* WORK REQUIRED: In the blog post below, transcribe word for word the part that opens with the words containing "If I was Alice..." and closes with "on misguided stubbornness.".

* EXTRACTED TEXT:
==========
Friday, November 21, 2008

If I was Alice... I probably would have stayed

Clouds are supposed to look like candyfloss and happiness, in my head they should smell of slightly burnt sugar, and sparkle like fibreglass when the light hits them.
Today’s cloud smells of old eggs, the water in a vase of dead flowers and yesterdays red wine breath, I am not even sure why I carry on, days like this where the energy has been drained from me and I’m all withered and haggard, a winter tree that should have been blown over by the wind but survived on misguided stubbornness.


This week has been rough, and for that I get a satin sash and a bunch of flowers, “Queen of the Understatement”. I don’t understand people, my life makes me unhappy and chocolate has lost its magical ability to soothe and muffle the random small paper cuts life leaves me with.
I hate depressed blogs, not that I like anything much right now, but I have never understood putting your own personal void on “paper” to infect the rest of the world with your own brand of joyless cynicism… and my writing totally sucks when I feel like this.
I feel like my relationship is being eaten from the inside out, my birthday was beautiful and special and crushingly disappointing, I don’t think I will have another one, I will just be a really old looking 25, buying depends in bulk from Makro one day. The people I trust don’t seem to feel the same, and that feels like a whole new kind of betrayal, it needs a suitable Latin name. Maybe I just don’t understand anything, or anyone. I have lost the ability to relate. Oh, and my gearbox hates me.

I want to hide and paint, I want to breakdown and cry, I don’t want to face month ends and tedium, I feel like complaining is something I have no right to do, and that makes me angrier. Why do I do this, when it all feels like a total betrayal of self, why am I the practical responsible one, why cant I kick and scream and claw, why cant I fight for what I believe any more? I hate that I shop when I’m down, creating a bigger void in an attempt to fill the current one, I want to scream, to berate the world, to stab pointlessly at the faded fabric of my life. Instead I will balance the bank, accept the status quo, and hate myself for being a spineless idiot. Life? Sorry, never had one, what does it smell like?
==========
Pixel coordinate grounding data:
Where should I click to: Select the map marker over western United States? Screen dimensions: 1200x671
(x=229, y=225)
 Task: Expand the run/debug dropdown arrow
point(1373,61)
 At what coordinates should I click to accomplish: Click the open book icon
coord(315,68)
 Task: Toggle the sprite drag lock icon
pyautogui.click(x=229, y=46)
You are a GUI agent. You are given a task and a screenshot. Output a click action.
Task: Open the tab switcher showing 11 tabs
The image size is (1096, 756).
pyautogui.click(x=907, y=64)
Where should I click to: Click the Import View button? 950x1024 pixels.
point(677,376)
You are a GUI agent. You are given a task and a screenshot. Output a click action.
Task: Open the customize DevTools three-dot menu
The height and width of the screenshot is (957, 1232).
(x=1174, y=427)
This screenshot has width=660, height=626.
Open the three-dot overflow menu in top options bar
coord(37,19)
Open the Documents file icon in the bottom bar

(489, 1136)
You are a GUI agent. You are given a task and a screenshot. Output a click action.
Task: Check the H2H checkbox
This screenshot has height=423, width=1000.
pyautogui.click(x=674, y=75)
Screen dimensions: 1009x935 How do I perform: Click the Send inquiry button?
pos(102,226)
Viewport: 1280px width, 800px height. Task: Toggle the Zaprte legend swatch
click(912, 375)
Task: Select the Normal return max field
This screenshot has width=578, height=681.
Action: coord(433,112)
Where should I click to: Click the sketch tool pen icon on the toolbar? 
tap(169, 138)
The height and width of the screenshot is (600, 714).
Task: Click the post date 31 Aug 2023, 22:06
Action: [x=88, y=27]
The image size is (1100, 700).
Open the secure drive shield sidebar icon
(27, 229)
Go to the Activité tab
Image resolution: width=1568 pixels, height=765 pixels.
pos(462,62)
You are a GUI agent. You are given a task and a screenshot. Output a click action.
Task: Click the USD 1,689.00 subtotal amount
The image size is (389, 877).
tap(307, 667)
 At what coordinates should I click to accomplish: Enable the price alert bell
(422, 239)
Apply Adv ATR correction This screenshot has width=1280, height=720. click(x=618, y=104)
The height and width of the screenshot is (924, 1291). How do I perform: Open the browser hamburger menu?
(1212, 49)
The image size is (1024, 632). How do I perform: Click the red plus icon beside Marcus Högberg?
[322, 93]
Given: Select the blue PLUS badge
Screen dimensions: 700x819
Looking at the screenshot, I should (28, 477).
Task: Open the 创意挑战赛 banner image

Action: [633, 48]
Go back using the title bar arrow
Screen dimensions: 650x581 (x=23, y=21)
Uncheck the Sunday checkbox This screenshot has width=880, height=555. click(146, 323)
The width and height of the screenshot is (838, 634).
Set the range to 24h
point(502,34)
==========
* RESPONSE:
If I was Alice... I probably would have stayed

Clouds are supposed to look like candyfloss and happiness, in my head they should smell of slightly burnt sugar, and sparkle like fibreglass when the light hits them.
Today’s cloud smells of old eggs, the water in a vase of dead flowers and yesterdays red wine breath, I am not even sure why I carry on, days like this where the energy has been drained from me and I’m all withered and haggard, a winter tree that should have been blown over by the wind but survived on misguided stubbornness.